ESERCIZIO SCRITTO:
Prosegui l'intervista qui sotto sul libro di storia della Democrazia cristiana, partendo subito dopo l'ultima domanda.

«La Dc aveva dentro di sé la linea di faglia tra il partito dell’immobilismo e quello dell’evoluzione rispetto agli equilibri sociali del Paese». Guido Formigoni, docente di Storia contemporanea all’Università Iulm di Milano, è uno dei tre autori (gli altri sono Paolo Pombeni e Giorgio Vecchio) del volume Storia della Democrazia cristiana 1943-1993 (Il Mulino, 720 pagine, 38 euro). A 30 anni dalla sua fine, questa approfondita e puntuale ricostruzione storica consente di fare memoria del partito perno della cosiddetta prima Repubblica, architrave della democrazia e della ricostruzione del Paese, uscito devastato dal Ventennio fascista e dalla guerra. Il libro sarà al centro di un dibattito lunedì 19 febbraio alle ore 18 alla Fondazione Ambrosianeum (via delle Ore 3 a Milano), in un incontro promosso con l’associazione Citta dell’uomo (leggi qui).
Innanzitutto le motivazioni che vi hanno spinto a scrivere questo libro. La storia della Dc è stata una vicenda archiviata troppo in fretta, poco considerata?

DATI FORNITI:
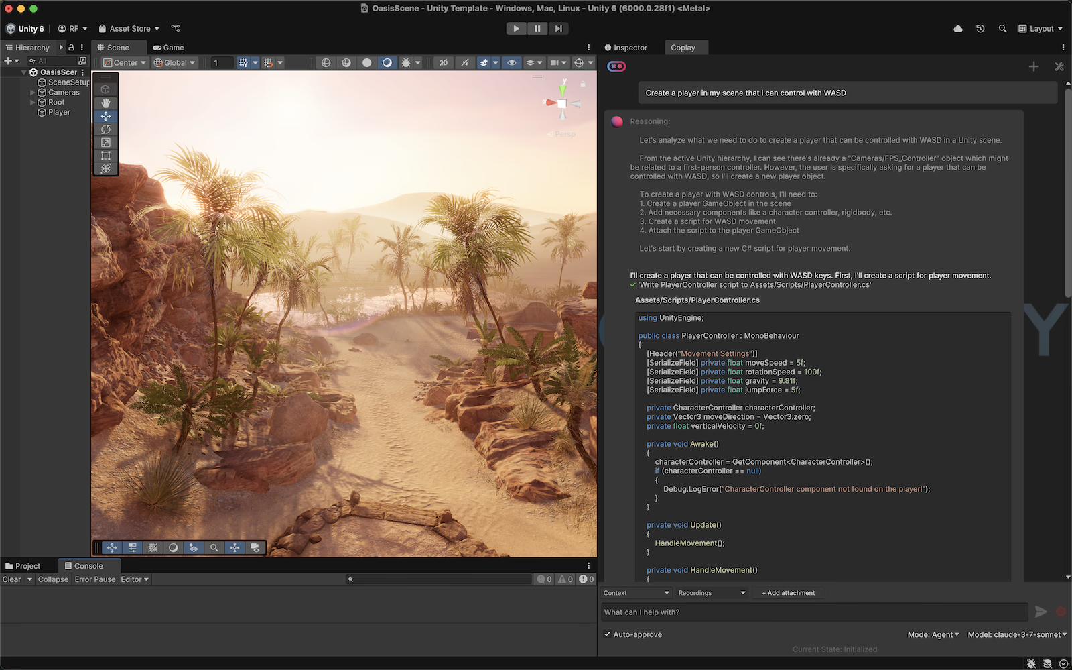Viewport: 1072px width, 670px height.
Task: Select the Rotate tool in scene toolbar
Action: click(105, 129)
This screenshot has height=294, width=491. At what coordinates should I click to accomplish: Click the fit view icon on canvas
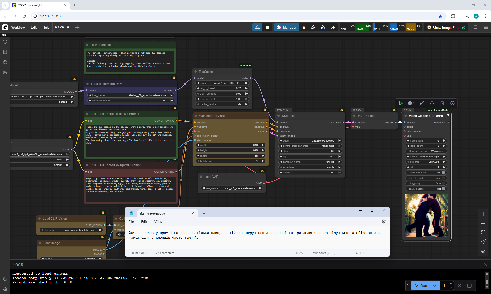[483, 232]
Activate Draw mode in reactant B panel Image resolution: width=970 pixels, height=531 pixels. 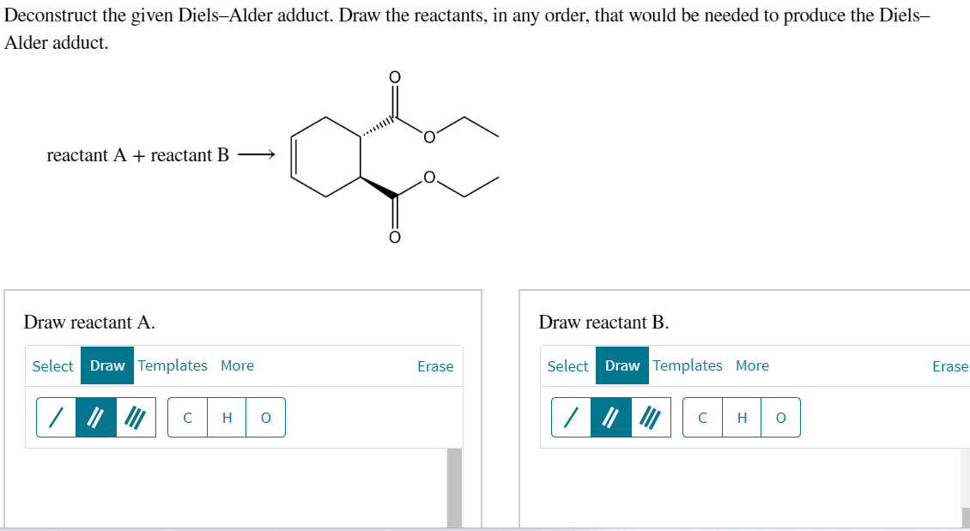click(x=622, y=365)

RISPOSTA AL COMPITO:
È stata una vicenda che ha questo curioso destino nella memoria collettiva: da una parte essere demonizzata (tutti i fallimenti della prima Repubblica, le pagine oscure, i misteri, i complotti sono attribuiti alla Dc) e dall’altra invece è oggetto di nostalgia, di fronte alla scoperta che la classe politica che è venuta dopo non sempre si è mostrata migliore. Allora per sottrarla a questo duplice destino la memoria va storicizzata, va collocata nel tempo, cercando di capire cosa veramente fosse questa cospicua esperienza collettiva, che ha segnato profondamente la storia della Repubblica.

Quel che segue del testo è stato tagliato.